Mais de trinta anos após o Carandiru, a espetacularização do extermínio persiste não por ineficiência, mas como projeto de poder.
Por Paulo Sérgio
Pinheiro (Professor e Ex-ministro dos Direitos Humanos e autor do livro “Estratégias
da ilusão: a revolução mundial e o Brasil, 1922-1935 (Companhia das Letras)”
Imagem de drone
mostra corpos levados a praça no Complexo da Penha, na Zona Norte do Rio de
Janeiro (Foto: Ricardo Moraes/Reuters)
Décadas de experiência demonstram que
o uso estratégico da inteligência é o caminho mais eficaz para enfrentar o
tráfico de drogas e as milícias. Operações baseadas em informações precisas
reduzem riscos para a população e para os agentes de segurança. Apesar desse
consenso, o Brasil insiste em ações espetaculosas e militarizadas, incapazes de
desarticular redes criminosas ou atingir os fluxos financeiros que as
sustentam.
A recente operação no Rio de Janeiro
é exemplo trágico dessa lógica. Com cerca de 2.500 agentes mobilizados,
resultou em 117 óbitos —muitos com sinais de execução, tortura e queima de
corpos, além da morte de 4 policiais. Essa ação altamente letal, lembrou o Alto
Comissário de Direitos Humanos da ONU, Volker Türk, indica que já é tempo de
“fazer cessar um sistema que perpetua racismo, discriminação e injustiça”.
Homem de meia-idade com barba e
cabelo curto, vestido com terno escuro, camisa branca e gravata listrada,
aparece em foco central com expressão séria, cercado por áreas desfocadas e
escuras ao redor.
É intolerável que a governança
democrática não consiga garantir que forças de segurança cumpram padrões
internacionais de uso da força. Mais de 30 anos depois do Carandiru, onde
cheguei com a Comissão Teotônio Vilela na manhã seguinte ao massacre de 111
mortes, também é intolerável que governos estaduais continuem a recorrer a
extermínios como luta contra o crime. E mais aterrorizante ainda é constatar
que parte da população brasileira vibre com a brutalidade e a desumanização dos
moradores das comunidades vulneráveis perpetradas por sucessivos governos.

*ENTRADAS FORNECIDAS*.
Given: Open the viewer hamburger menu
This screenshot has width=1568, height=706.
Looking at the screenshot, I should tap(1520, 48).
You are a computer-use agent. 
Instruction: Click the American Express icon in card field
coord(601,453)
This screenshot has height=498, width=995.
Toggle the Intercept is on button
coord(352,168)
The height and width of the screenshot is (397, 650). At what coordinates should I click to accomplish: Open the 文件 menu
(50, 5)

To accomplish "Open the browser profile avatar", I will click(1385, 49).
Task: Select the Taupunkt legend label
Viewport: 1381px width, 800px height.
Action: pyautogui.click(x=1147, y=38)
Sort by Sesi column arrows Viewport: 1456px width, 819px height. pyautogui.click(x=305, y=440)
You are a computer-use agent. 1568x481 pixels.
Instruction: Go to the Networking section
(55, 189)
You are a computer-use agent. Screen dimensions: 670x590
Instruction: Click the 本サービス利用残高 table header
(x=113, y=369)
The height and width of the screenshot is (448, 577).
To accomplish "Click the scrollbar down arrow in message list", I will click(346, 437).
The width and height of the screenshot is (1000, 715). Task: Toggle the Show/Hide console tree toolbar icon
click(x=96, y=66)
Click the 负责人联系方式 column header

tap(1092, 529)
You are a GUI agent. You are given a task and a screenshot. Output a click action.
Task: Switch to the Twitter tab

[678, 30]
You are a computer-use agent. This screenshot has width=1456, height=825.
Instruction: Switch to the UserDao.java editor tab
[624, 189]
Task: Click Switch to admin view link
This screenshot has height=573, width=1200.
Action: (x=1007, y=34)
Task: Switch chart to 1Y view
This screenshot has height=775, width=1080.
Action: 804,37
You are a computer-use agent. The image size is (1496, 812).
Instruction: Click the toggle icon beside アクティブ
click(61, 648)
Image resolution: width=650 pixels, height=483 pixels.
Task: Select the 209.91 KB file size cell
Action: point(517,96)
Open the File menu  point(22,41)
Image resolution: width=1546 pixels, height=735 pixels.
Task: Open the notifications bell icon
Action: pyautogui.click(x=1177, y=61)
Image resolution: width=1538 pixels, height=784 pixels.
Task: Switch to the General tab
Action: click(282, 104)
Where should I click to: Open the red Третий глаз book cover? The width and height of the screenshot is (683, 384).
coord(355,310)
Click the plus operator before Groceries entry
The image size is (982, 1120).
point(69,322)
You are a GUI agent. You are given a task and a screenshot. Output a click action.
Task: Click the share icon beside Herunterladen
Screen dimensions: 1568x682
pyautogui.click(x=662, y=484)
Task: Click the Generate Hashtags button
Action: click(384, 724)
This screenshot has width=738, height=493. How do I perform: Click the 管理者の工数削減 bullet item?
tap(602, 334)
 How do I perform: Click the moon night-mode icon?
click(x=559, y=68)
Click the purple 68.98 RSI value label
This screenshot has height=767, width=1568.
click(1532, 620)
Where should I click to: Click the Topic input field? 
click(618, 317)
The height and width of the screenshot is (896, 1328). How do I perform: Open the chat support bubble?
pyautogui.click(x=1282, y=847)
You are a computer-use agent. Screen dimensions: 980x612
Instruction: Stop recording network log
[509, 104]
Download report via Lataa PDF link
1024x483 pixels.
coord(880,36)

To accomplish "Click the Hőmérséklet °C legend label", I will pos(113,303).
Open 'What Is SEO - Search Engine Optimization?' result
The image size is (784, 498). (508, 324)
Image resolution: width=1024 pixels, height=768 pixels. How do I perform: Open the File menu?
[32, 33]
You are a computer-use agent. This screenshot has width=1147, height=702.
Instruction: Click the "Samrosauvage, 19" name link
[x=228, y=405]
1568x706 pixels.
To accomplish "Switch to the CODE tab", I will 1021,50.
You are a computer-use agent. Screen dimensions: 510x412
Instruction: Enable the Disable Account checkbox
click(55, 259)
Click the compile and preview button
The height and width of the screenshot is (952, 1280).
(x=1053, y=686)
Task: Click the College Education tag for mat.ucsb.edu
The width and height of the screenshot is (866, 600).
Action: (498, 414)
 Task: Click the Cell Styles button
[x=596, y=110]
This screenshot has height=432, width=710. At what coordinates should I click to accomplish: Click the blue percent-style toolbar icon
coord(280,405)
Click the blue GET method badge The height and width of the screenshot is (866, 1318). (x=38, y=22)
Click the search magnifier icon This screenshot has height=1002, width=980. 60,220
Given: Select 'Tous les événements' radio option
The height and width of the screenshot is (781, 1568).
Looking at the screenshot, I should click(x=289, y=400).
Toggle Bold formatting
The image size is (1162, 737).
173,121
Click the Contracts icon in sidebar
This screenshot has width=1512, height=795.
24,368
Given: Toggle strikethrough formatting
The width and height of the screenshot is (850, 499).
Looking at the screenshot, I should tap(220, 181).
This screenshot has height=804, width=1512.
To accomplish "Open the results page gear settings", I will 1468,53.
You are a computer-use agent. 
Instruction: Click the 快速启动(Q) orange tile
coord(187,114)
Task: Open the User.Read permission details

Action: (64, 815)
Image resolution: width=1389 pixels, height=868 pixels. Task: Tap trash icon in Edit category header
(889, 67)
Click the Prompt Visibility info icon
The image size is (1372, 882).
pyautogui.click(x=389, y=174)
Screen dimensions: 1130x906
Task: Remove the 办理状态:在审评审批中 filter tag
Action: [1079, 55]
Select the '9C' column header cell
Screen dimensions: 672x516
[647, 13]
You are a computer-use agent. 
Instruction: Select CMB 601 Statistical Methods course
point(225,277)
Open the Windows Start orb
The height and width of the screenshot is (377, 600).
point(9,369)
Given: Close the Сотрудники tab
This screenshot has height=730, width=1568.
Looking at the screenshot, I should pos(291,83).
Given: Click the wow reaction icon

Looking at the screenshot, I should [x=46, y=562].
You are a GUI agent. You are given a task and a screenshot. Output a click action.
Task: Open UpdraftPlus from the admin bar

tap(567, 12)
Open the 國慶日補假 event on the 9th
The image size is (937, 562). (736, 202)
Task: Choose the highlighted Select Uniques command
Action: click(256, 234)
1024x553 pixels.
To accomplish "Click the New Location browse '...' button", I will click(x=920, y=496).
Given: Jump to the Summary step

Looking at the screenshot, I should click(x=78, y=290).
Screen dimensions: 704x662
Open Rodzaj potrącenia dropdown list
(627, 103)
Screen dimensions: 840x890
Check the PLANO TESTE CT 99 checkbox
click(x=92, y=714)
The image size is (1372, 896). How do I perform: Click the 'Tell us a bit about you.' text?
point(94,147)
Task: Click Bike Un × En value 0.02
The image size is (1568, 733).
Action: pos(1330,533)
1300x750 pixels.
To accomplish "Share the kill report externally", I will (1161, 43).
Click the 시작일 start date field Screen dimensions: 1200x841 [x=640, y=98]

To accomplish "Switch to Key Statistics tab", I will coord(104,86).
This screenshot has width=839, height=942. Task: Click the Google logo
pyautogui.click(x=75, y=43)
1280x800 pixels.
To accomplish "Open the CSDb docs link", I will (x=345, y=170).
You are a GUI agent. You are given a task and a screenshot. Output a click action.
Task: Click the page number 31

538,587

*DETALHES DO EXERCÍCIO*.
Responda às perguntas abaixo com base no trecho selecionado.
(a) Quantos agentes foram mobilizados na recente operação no Rio de Janeiro?
(b) Que cargo ocupa Volker Türk?
(c) Com qual comissão o autor chegou ao Carandiru na manhã seguinte ao massacre?
A listagem provém de uma fonte diferente da do trecho selecionado.

*SOLUÇÃO DO EXERCÍCIO*.
(a) Cerca de 2.500 agentes.
(b) Alto Comissário de Direitos Humanos da ONU.
(c) Com a Comissão Teotônio Vilela.